→ **Problem requirements**
Count the lines in the records below that contain the string "size", and reply with that number alone.

→ **Material for the task**
----------------
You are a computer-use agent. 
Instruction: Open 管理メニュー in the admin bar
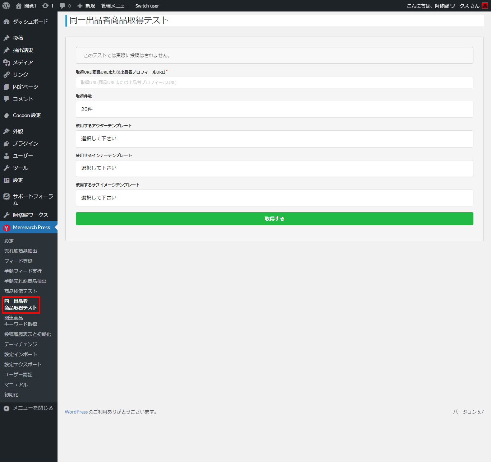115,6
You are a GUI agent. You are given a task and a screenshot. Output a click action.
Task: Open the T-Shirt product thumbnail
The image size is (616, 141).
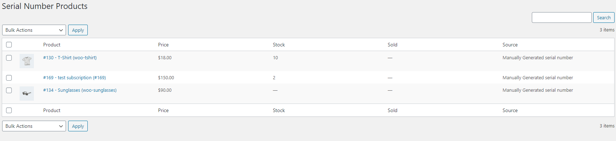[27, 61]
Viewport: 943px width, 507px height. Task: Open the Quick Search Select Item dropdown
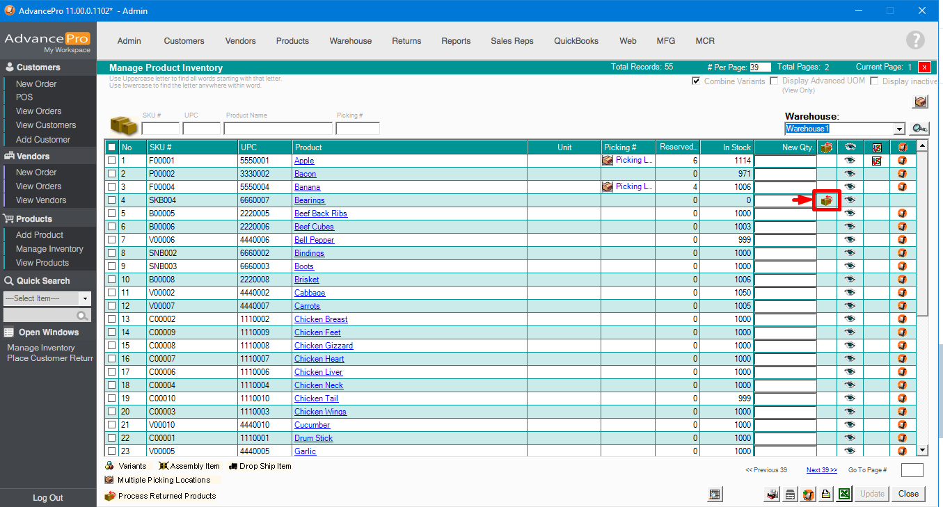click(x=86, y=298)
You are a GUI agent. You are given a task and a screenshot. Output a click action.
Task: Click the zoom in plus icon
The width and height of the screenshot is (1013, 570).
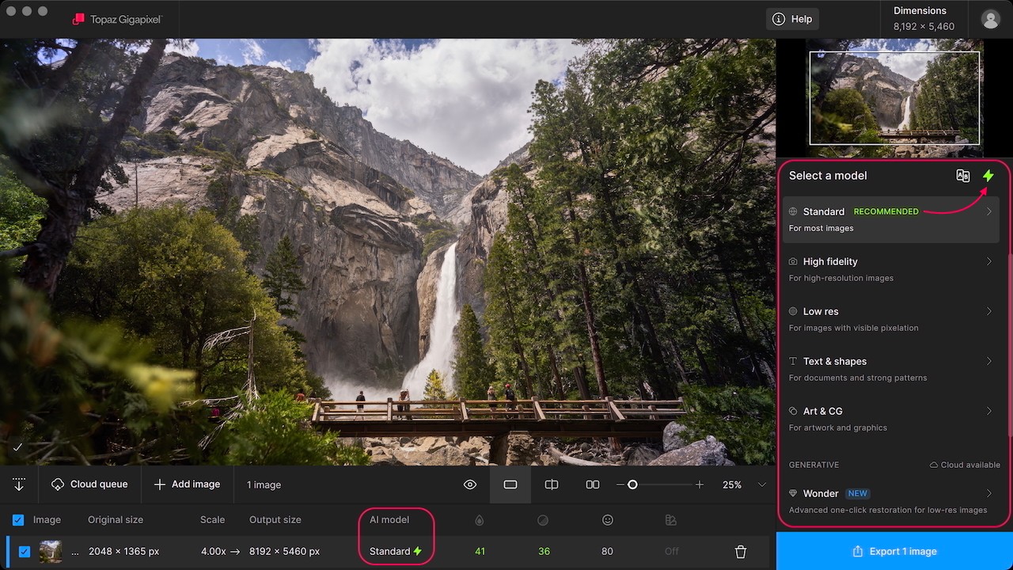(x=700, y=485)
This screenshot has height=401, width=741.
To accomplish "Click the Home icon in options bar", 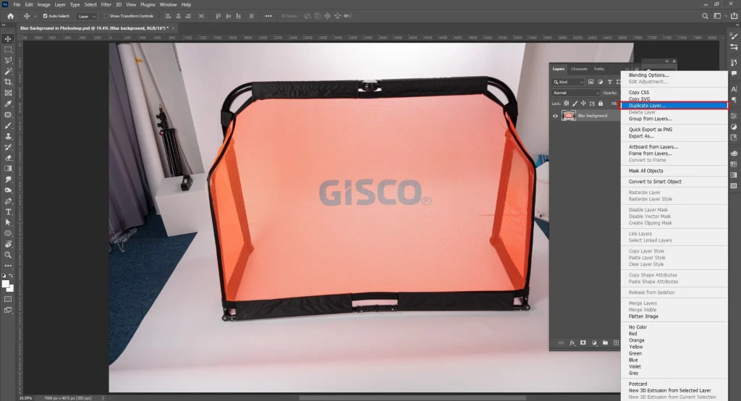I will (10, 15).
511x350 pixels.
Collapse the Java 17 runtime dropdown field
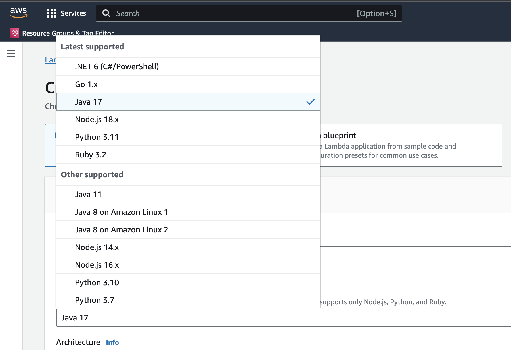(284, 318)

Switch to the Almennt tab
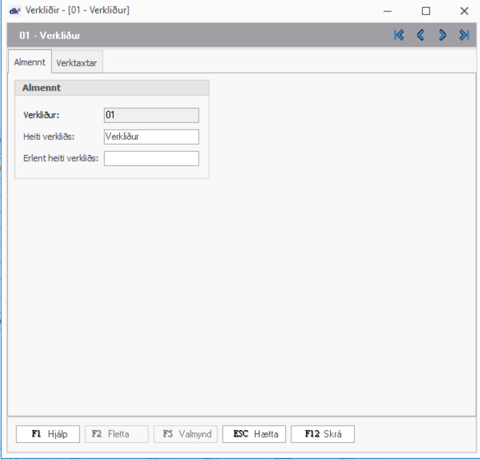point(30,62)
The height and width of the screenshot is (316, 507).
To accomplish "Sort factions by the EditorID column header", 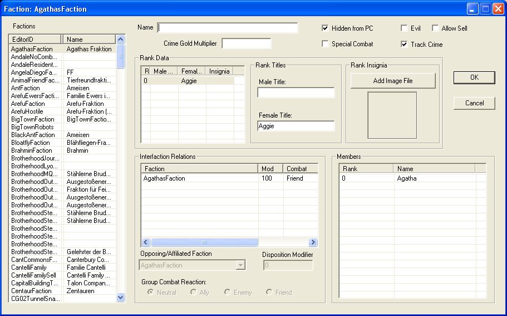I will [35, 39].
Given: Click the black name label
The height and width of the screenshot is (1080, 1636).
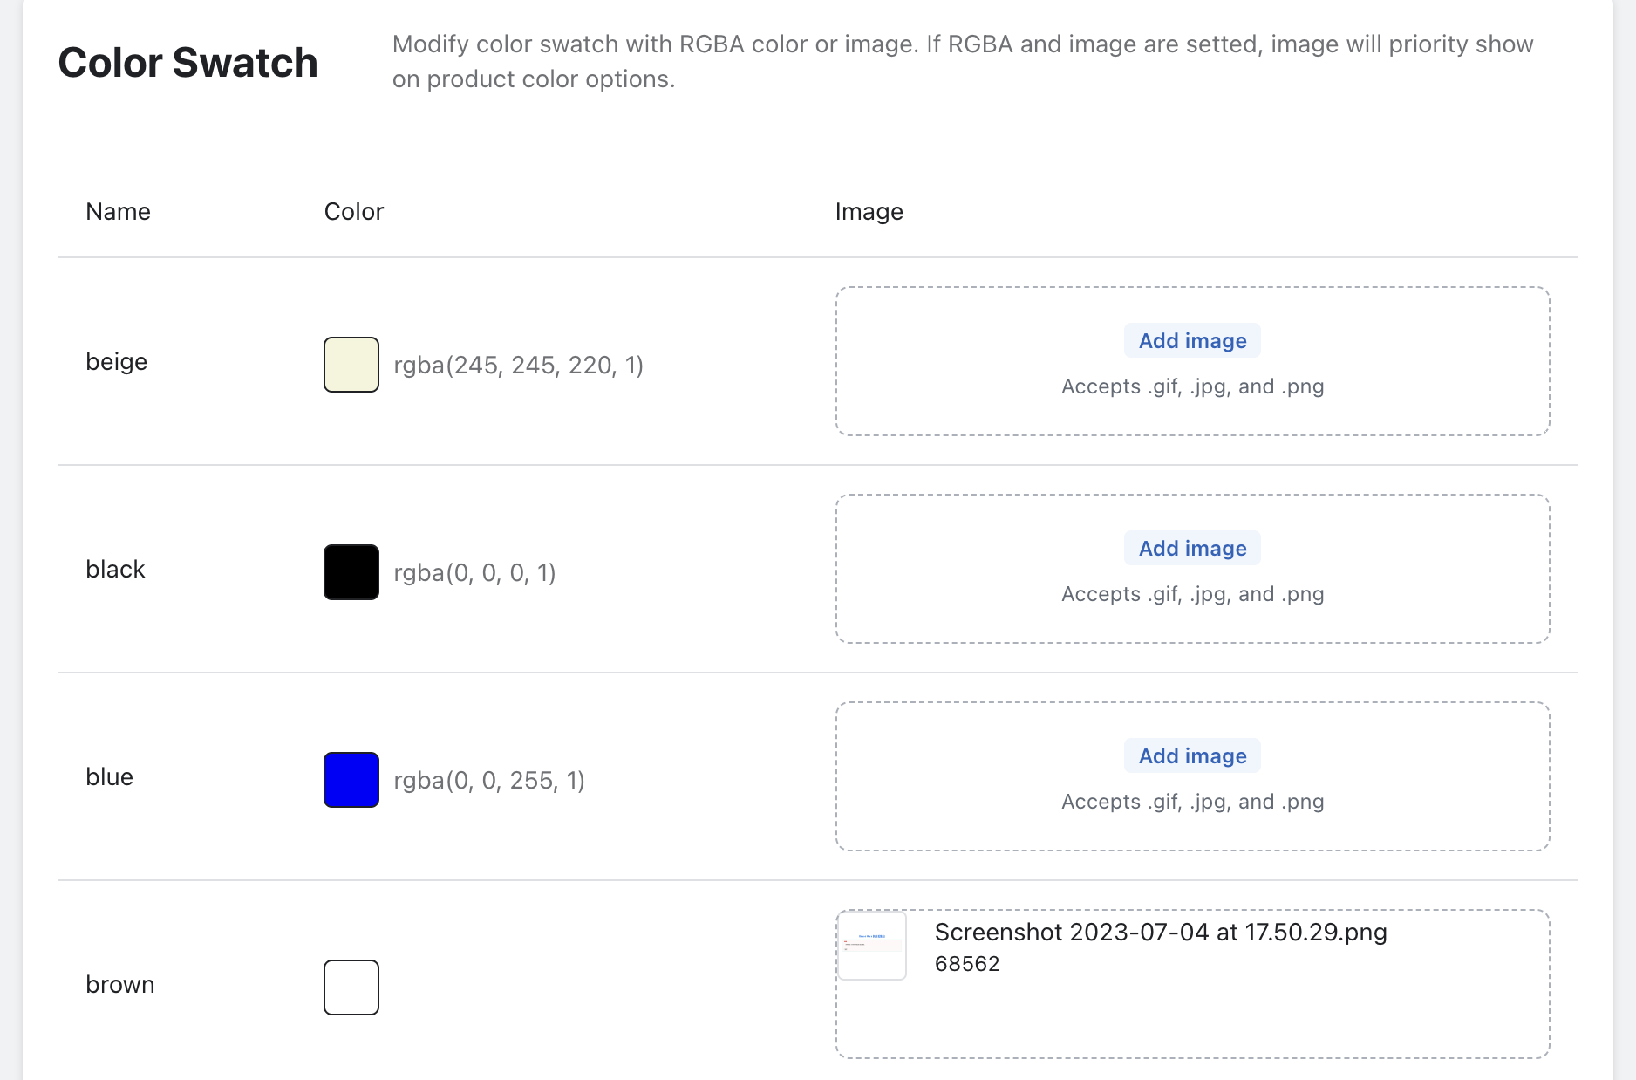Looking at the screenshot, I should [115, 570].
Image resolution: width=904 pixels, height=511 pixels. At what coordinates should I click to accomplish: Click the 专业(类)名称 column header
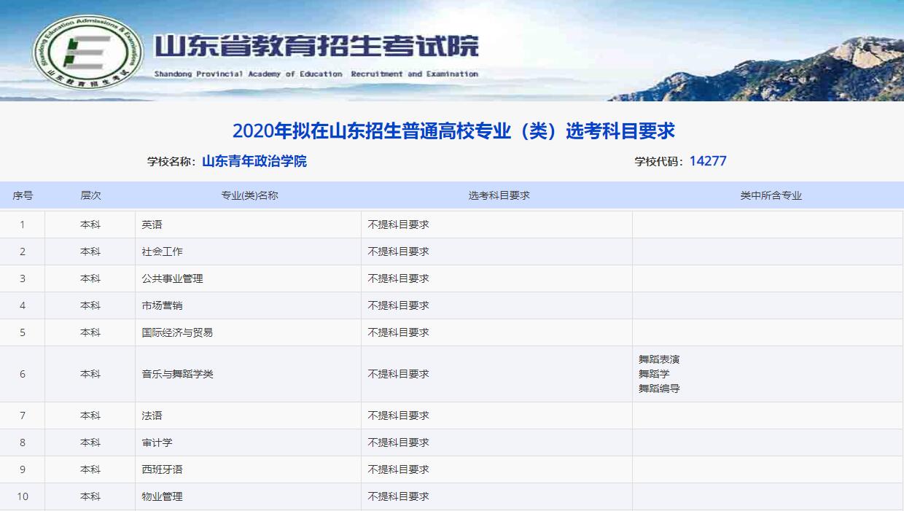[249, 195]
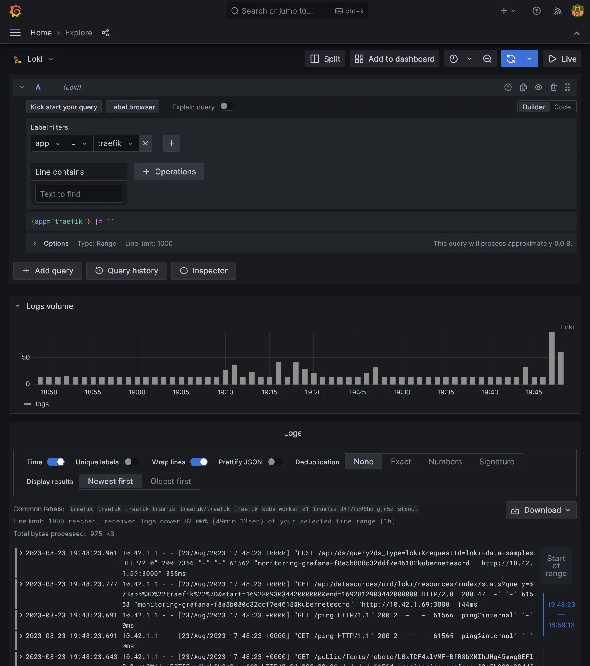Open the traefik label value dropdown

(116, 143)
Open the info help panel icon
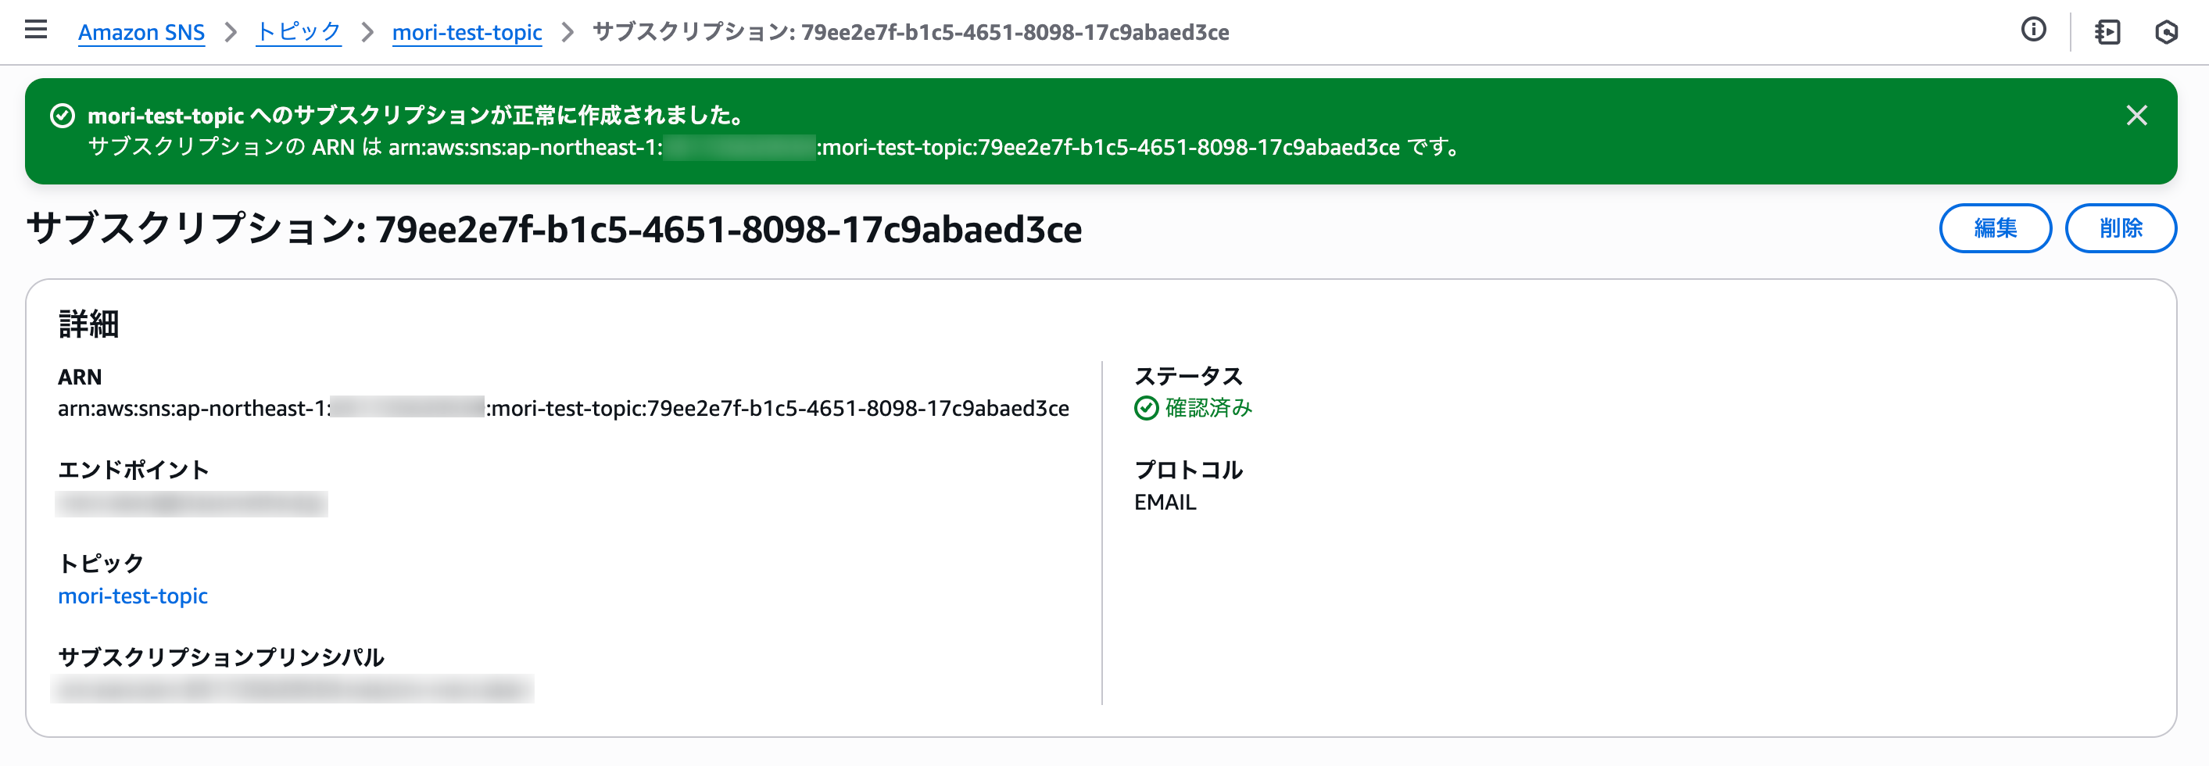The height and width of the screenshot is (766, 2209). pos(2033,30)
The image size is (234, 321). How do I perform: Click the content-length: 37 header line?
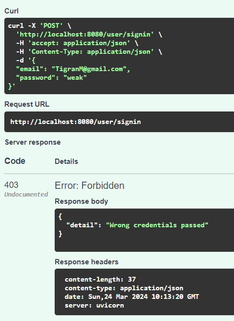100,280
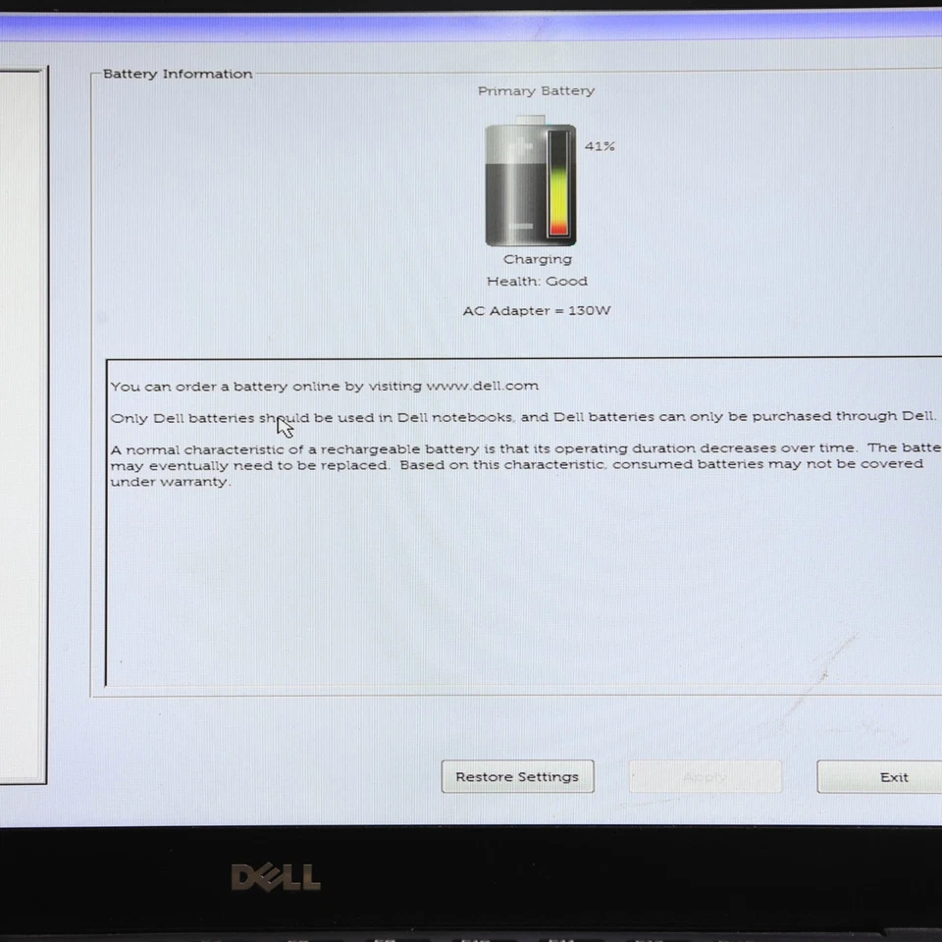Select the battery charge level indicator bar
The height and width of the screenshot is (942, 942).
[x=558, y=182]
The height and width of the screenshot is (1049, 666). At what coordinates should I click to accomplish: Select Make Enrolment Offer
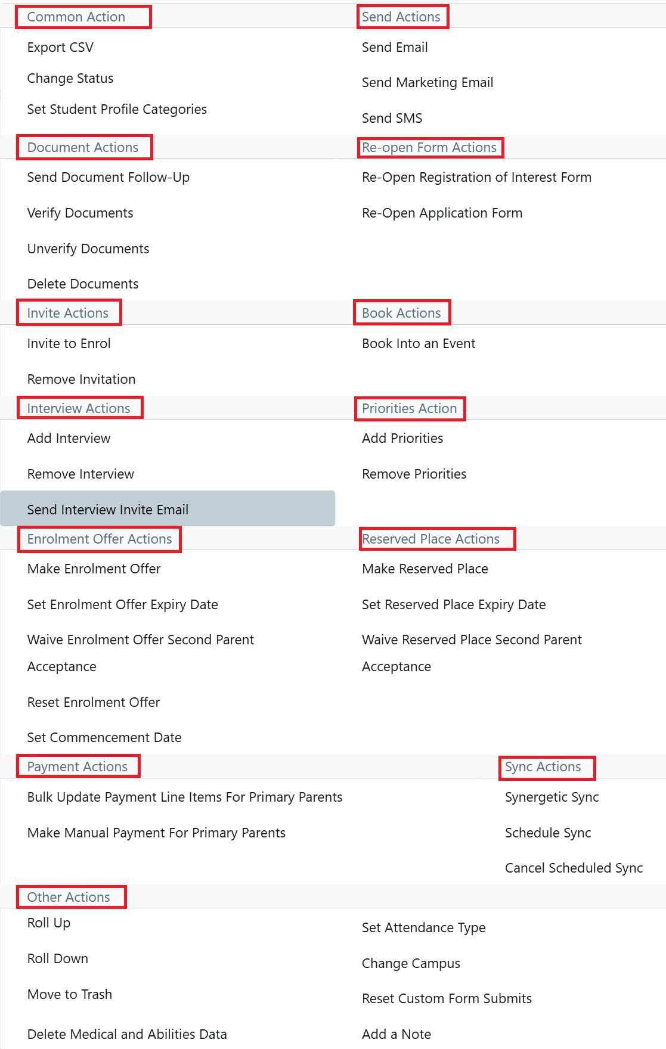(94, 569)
----------------
→ **Worked solution**
2